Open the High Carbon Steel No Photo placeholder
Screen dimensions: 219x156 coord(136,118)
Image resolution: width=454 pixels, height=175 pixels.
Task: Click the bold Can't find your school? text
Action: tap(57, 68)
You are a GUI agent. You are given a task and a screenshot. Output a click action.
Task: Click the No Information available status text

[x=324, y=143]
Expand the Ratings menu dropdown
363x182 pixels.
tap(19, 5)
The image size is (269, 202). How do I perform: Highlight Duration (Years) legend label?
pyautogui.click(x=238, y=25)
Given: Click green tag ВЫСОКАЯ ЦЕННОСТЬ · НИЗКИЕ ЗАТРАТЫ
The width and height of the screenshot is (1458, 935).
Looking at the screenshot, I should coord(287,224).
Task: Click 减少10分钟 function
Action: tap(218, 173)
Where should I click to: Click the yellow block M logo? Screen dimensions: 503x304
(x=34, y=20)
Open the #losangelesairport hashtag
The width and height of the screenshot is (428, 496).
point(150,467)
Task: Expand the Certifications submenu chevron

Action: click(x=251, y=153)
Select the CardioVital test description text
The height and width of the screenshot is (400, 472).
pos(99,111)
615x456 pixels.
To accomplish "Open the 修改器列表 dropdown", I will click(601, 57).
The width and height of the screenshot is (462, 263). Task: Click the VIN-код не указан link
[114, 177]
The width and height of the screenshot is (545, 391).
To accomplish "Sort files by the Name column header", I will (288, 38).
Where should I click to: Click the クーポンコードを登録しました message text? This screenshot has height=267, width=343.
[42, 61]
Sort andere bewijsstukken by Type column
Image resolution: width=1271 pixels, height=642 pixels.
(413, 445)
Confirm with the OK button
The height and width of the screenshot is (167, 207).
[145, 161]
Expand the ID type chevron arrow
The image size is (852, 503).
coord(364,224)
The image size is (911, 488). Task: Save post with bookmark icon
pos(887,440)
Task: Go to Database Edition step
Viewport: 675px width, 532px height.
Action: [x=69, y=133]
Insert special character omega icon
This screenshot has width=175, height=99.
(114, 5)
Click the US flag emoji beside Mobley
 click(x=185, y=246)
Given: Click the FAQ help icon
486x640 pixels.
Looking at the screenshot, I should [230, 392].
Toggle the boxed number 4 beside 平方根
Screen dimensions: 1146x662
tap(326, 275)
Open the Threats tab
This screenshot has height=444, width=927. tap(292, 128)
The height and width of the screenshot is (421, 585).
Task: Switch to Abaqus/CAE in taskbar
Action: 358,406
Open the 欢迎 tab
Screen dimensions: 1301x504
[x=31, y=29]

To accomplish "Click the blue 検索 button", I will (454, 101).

- **Your goal**:
Scan the listing for the word "button". Copy every line in which it appears.

- **Reply**:
Confirm with the OK button
To accomplish "Click the blue 検索 button", I will (454, 101).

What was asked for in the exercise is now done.